Cracking the Safe Solution in C++

Welcome to the world of “Cracking the Safe” where your coding skills are put to the ultimate test! Imagine you’re a master thief—no, not the kind who steals candy from a toddler, but the kind who cracks safes. You’re faced with a safe that uses a combination lock made up of numbers. Your task is to figure out the correct combination that opens the safe, and it’s no walk in the park!

Problem Description

You are given two integers n and k. Here, n represents the length of the password and k represents the number of different digits available (0 through k-1). Your goal? Construct a string that represents a combination of digits such that every possible combination of length n appears as a substring.

Code Solution


class Solution {
 public:
  string crackSafe(int n, int k) {
    string ans(n, '0');
    dfs(pow(k, n), n, k, {ans}, ans);
    return ans;
  }

 private:
  bool dfs(int passwordSize, int n, int k, unordered_set&& seen,
           string& path) {
    if (seen.size() == passwordSize)
      return true;

    string prefix = path.substr(path.length() - n + 1);

    for (char c = '0'; c < '0' + k; ++c) {
      prefix.push_back(c);
      if (!seen.contains(prefix)) {
        seen.insert(prefix);
        path.push_back(c);
        if (dfs(passwordSize, n, k, std::move(seen), path))
          return true;
        path.pop_back();
        seen.erase(prefix);
      }
      prefix.pop_back();
    }

    return false;
  }
};

Approach Explanation

The above code uses a depth-first search (DFS) strategy to explore every possible combination of digits.
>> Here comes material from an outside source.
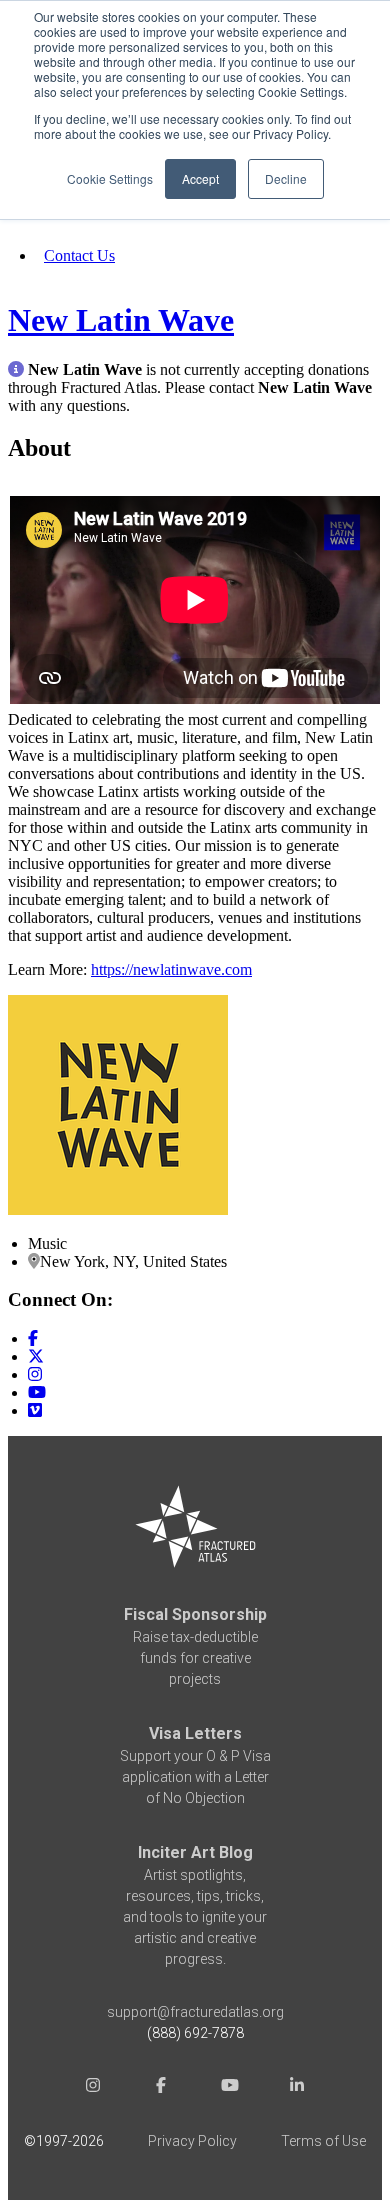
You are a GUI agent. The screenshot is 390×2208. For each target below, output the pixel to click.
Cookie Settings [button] (110, 178)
It constructs a string and checks if all possible combinations of length n have been seen. If not, it keeps adding digits until it finds a valid combination that meets the criteria.

Real-World Example

Imagine you're trying to unlock a super-secret vault filled with treasure! This vault doesn’t just accept any random number; it requires you to dial in every possible combination of four digits (0-3). With a little help from your coding skills and this algorithm, you'll crack the vault open faster than you can say "Jackpot!"

Time and Space Complexity

Time Complexity: O(kⁿ), where k is the number of digits and n is the length of the password.

Space Complexity: O(kⁿ), as well, due to the storage of all seen combinations in an unordered set.